Lassie came home

You may have noticed that has been down for the past week or so, when stopped hosting my blog for reasons that are still unclear to me.  Getting my blog restored by was extremely frustrating, and required 4 phone calls and much waiting.  Here is a time line:

Oct 23 – I logged in to create an entry (a particularly insightful and entertaining entry IMO) and noticed that all past blog entries had disappeared from my Quick Blog account.  At this point, my blog was still viewable on  I phoned and was told that my blog had been removed because it had “bursted”.  I think that this means that I had used too much disk space.  Apparently they had tried to bill me automatically and were unsuccessful.  To be fair, I had received a prior notification instructing me to login to my account and renew an item in the renewal area.  I had done so but found no items requiring renewal, and had assumed that the notice had been generated in error. 
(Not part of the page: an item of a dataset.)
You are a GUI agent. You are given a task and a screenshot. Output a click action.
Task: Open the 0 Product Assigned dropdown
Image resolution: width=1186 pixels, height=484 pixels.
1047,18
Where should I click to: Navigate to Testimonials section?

Anyway, I was told that Godaddy could not retrieve any of my data because it was a “free account”.  It pisses me off that there is a different standard of customer care for those with “free accounts”.  I paid for my domain name registration with cold hard currency, and yes, it happens to include “free” hosting.  But this was one of the reasons I picked Godaddy in the first place.  My yearly domain name renewals could potentially generate income for years to come.  In addition, there have been thousands of hits on my blog, so I’m giving Godaddy and Godaddy’s banner ads a hell of a lot of “free” exposure.  Not only that, but I have been encouraging others to start blogging using Godaddy, including my brother (  What kind of business model do they have that doesn’t factor in these intangibles?  If I ever needed hosting for a business website, I would want to feel confident that my work was secure.
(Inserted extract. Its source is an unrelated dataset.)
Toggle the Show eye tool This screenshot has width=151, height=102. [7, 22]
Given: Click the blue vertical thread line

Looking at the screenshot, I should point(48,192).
I was not ready to give up on my “free” account so easily.  After all, my blog had become like a pet.  It doesn’t talk back, it is there when I need it, and I have grown attached to it despite the fact that sometimes it stinks.  So I kept pressing the customer service representative.  I argued that since I could still view my blog at, the data must still exist somewhere.  After being put on hold for about ten minutes, I was informed that if I paid for Quick Blog (US$28.50/year) they could restore my blog within 24 hours.  As a bonus, there would no longer be any banner ads.  I was fine with paying this amount.  After all the work I had cumulatively put into my blog, I might have paid more than this.  Now I understand how people spend $10,000 to get a liver transplant for their 15 year-old cats.  I’m not there yet, but I can see how it could happen.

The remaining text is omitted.